Autre(s) décision(s) relative(s) à cet appel :

Motifs et décision

Décision

[1] Le Tribunal accorde la permission d’en appeler à la division d’appel du Tribunal de la sécurité sociale.

Introduction

[2] Le 4 janvier 2017, la division générale du Tribunal a conclu que la demanderesse n’avait pas été fondée à quitter volontairement son emploi conformément aux articles 29 et 30 de la Loi sur l’assurance-emploi (Loi). Le 8 février 2017, après avoir reçu communication de la décision de la division générale le 9 janvier 207, la demanderesse a présenté une demande de permission d’en appeler à la division d’appel.

Question en litige

[3] Le Tribunal doit déterminer si l’appel a une chance raisonnable de succès.

Droit applicable

[4] Conformément aux paragraphes 56(1) et 58(3) de la Loi sur le ministère de l’Emploi et du Développement social (Loi sur le MEDS), « il ne peut être interjeté d’appel à la division d’appel sans permission », et la division d’appel « accorde ou refuse cette permission. »

[5] Le paragraphe 58(2) de la Loi sur le MEDS prévoit que « la division d’appel rejette la demande de permission d’en appeler si elle est convaincue que l’appel n’a aucune chance raisonnable de succès. »

Analyse

[6] Aux termes du paragraphe 58(1) de la Loi sur le MEDS, les seuls moyens d’appel sont les suivants :

  1. a) la division générale n’a pas observé un principe de justice naturelle ou a autrement excédé ou refusé d’exercer sa compétence;
  2. b) elle a rendu une décision entachée d’une erreur de droit, que l’erreur ressorte ou non à la lecture du dossier;
  3. c) elle a fondé sa décision sur une conclusion de fait erronée, tirée de façon abusive ou arbitraire ou sans tenir compte des éléments portés à sa connaissance.

[7] Dans le cadre d’une demande de permission d’en appeler, le Tribunal doit, pour accorder cette permission, être convaincu que les motifs d’appel se rattachent à l’un ou l’autre des moyens d’appel susmentionnés et qu’au moins l’un de ces motifs confère à l’appel une chance raisonnable de succès.

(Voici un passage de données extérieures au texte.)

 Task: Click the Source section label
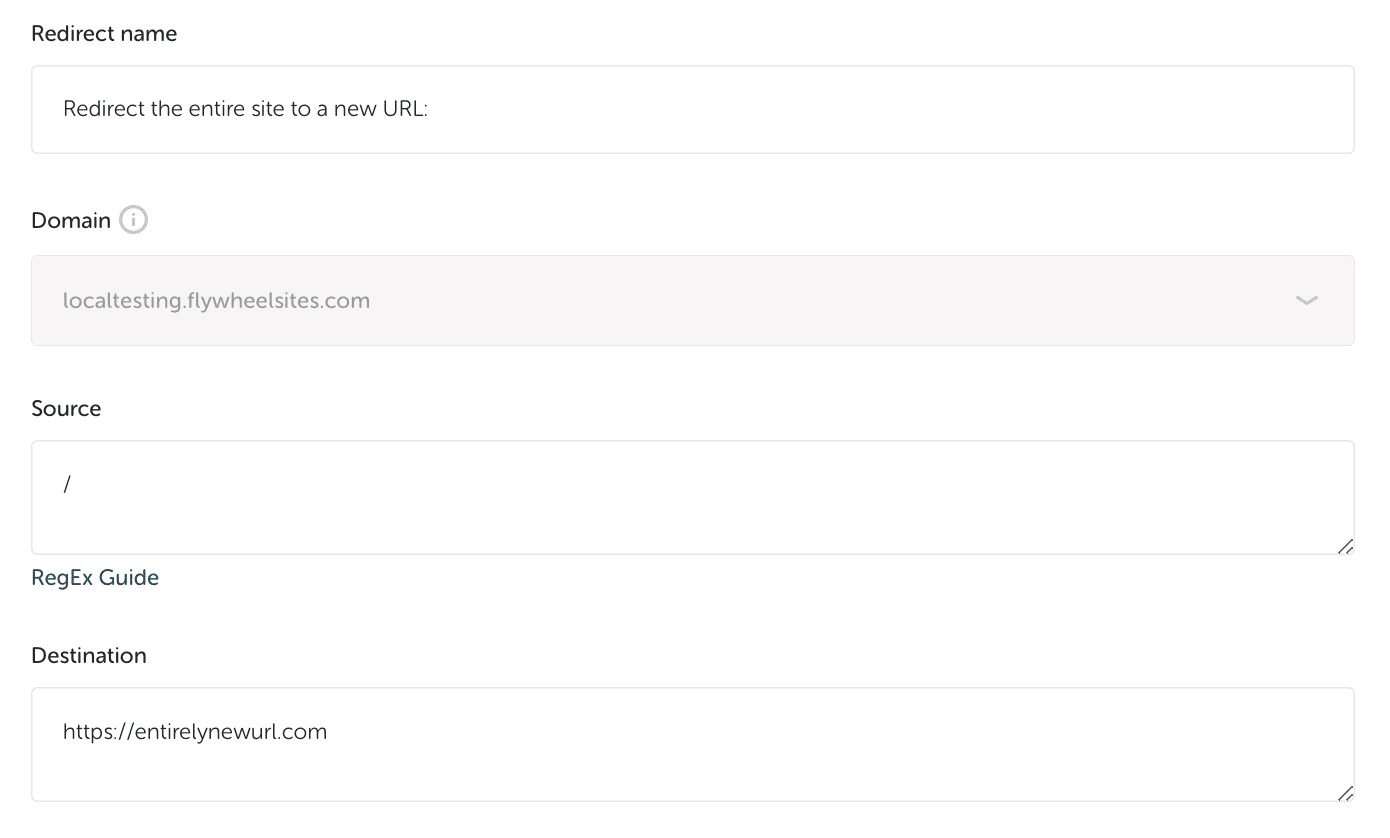point(66,408)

[8] La demanderesse soutient essentiellement que la division générale a commis une erreur de droit puisqu’elle mal appliqué le critère juridique relatif au départ volontaire, à savoir, plus précisément, le sous-alinéa 20c)(v) de la Loi, soit la nécessité de prendre soin d’un enfant ou d’un proche parent.

[9] Selon la demanderesse, la lettre figurant à GD 3-28, bien qu’elle ne fasse pas état d’une obligation, indique clairement qu’ [traduction] « il est préférable que la mère et les autres frères et sœurs soient prêts de l’enfant qui reçoit des soins », et il est abusif de conclure qu’un enfant n’a pas besoin de sa mère simplement parce qu’il reçoit des soins depuis un certain temps.

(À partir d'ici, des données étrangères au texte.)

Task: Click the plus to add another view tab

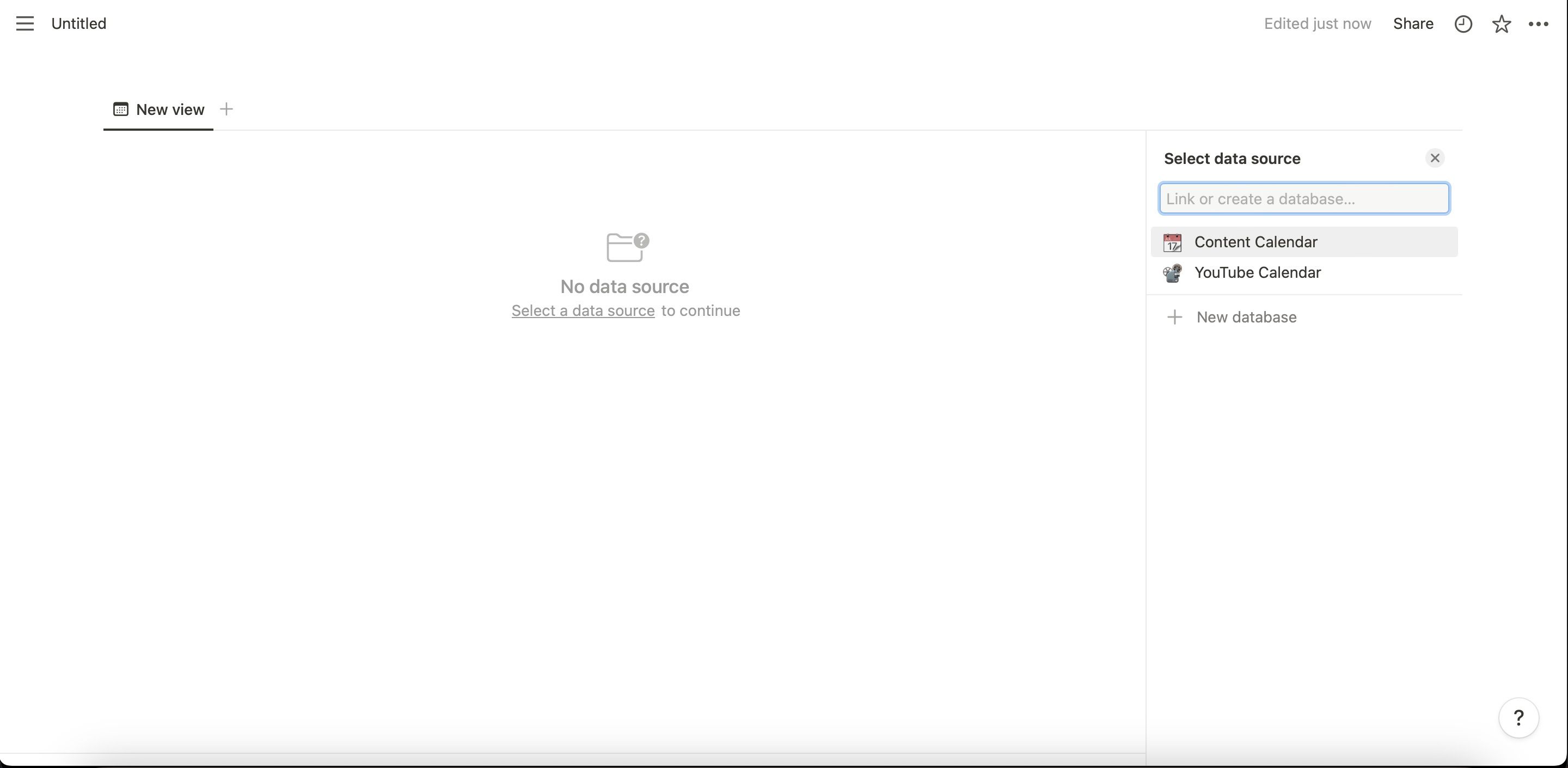Action: [x=227, y=110]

[10] La demanderesse soutient aussi que la division générale n’a fait aucune mention, dans sa décision, de certaines de ses observations concernant son emploi sur appel.

[11] Après avoir examiné le dossier d’appel, la décision de la division générale et les arguments présentés par la demanderesse à l’appui de sa demande de permission d’en appeler, le Tribunal conclut que l’appel a une chance raisonnable de succès. La demanderesse a invoqué des motifs qui se rattachent aux moyens d’appel susmentionnés et qui pourraient éventuellement donner lieu à l’annulation de la décision contestée.

Conclusion

[12] Le Tribunal accorde la permission d’en appeler à la division d’appel du Tribunal de la sécurité sociale.